All three would have become outages. None of them did.
What You Don't Need
Enterprise monitoring tools are built for enterprise problems. Datadog, New Relic, Grafana Cloud — they're designed for teams running hundreds of services across dozens of machines with multiple people who need dashboards and role-based access and audit trails.
A solo builder running 3-5 services on one or two machines doesn't need dashboards. You need a text message when something breaks. You need to know when a cron job stops running. You need a script that checks the five things most likely to cause downtime on your specific hardware.
The temptation is to over-engineer monitoring the same way teams do — install Prometheus, set up Grafana, build dashboards with 47 panels, configure alert rules with escalation chains. It feels productive. It's not. You're building infrastructure to watch infrastructure, and you're the only one who'll ever look at it.
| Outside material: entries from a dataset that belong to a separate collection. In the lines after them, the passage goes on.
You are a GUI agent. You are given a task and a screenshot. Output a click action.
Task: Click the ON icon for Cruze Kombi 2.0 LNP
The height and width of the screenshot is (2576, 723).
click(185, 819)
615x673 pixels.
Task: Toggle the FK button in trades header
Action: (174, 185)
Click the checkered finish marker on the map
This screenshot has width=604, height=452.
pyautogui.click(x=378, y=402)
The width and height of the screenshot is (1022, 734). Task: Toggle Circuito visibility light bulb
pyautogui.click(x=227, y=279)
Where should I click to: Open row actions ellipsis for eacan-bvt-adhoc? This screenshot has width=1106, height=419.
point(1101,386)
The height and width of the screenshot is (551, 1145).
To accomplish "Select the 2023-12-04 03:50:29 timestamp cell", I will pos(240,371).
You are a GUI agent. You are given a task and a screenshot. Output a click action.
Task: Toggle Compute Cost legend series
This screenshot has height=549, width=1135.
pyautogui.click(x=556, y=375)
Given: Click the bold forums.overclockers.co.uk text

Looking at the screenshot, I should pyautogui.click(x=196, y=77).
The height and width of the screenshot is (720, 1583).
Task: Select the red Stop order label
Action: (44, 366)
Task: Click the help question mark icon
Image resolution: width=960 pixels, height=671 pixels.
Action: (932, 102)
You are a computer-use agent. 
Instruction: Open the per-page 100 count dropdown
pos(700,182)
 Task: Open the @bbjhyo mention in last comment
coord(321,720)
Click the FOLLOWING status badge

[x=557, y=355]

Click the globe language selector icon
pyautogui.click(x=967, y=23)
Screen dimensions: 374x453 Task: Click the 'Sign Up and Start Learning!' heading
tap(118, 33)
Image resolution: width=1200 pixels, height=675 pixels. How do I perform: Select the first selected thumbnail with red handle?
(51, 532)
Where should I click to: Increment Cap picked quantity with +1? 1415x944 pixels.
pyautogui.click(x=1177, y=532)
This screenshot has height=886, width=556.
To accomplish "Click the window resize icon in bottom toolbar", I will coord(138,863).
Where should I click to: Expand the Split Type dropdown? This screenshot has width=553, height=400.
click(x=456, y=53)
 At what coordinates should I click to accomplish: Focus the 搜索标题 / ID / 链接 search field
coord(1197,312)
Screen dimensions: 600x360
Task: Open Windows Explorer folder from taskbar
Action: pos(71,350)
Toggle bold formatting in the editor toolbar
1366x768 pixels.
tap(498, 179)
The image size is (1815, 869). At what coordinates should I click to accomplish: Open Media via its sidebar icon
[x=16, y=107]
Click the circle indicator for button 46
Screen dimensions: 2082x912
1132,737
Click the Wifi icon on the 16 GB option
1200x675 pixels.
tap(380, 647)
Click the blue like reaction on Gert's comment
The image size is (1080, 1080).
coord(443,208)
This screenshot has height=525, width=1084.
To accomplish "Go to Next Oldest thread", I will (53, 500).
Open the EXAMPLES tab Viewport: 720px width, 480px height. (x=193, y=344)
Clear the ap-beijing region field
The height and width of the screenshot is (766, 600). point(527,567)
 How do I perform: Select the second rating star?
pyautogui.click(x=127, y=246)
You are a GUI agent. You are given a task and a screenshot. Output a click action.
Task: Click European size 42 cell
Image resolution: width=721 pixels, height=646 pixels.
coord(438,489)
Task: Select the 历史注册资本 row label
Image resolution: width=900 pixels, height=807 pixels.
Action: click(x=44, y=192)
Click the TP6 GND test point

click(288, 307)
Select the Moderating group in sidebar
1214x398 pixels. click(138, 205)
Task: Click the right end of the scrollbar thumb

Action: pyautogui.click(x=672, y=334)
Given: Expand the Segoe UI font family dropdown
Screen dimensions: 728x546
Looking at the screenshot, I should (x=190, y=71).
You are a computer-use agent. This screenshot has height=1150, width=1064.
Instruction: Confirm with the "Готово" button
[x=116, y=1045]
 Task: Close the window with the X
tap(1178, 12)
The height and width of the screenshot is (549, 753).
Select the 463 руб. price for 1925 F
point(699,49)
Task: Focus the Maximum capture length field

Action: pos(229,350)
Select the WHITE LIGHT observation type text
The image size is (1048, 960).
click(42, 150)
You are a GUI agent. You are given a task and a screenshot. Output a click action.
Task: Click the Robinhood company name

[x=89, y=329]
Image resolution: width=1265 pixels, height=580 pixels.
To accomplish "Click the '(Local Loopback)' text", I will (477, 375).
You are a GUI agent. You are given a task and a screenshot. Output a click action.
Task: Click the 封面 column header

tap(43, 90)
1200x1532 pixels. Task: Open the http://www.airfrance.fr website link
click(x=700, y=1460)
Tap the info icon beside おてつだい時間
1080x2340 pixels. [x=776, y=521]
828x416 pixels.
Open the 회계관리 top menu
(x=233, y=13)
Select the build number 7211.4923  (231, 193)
The shell script approach scales down to where you actually are. One machine, one script, one phone number that gets a text when something goes wrong. When your setup grows to the point where that isn't enough, you'll know — because the script will be the thing that tells you.
The Catch
This approach has a gap: it doesn't do application-level monitoring. If your API starts returning wrong data but with a 200 status code, none of these tools will catch it. If a background job runs successfully but produces incorrect output, the dead man's switch still pings green.
For that, you need application-specific assertions in your health checks. If your API should always return a certain key in its JSON response, check for it. If your backup script should produce a file larger than 1MB, verify the file size. These checks are unique to your application and can't be generalized into a template. They're the checks you add after something slips through — each one a scar from a near-miss.
The other limitation: 5-minute polling intervals mean you won't know about a 3-minute outage until it's already resolved. For most solo builder operations, that's fine. If you need sub-minute detection, you're solving a different problem, and probably need a different monitoring architecture.
Both of these are acceptable tradeoffs for a monitoring stack that costs nothing and takes an hour to set up.
Starting from Zero
If you don't have any monitoring today, start here:
- Sign up for healthchecks.io. Create one check for your most important cron job. Add the curl ping. Verify you get an alert when the window expires.
- Sign up for UptimeRobot. Add your primary public URL. Confirm the alert reaches your phone.
- Copy the health check script above. Edit the ports, the domain, and the disk threshold to match your setup. Run it manually once. Then add it to cron.
Thirty minutes of work. After that, your infrastructure tells you when it needs attention instead of you remembering to check.
Enterprise teams have on-call rotations, incident commanders, and escalation matrices. Solo builders have a phone that buzzes when a shell script finds something wrong. One of those costs six figures a year in staffing. The other costs nothing and catches the same failures that actually take down small deployments.
No dashboards. No agents. No monthly bill. A cron job, a curl, and a phone that only rings when it matters.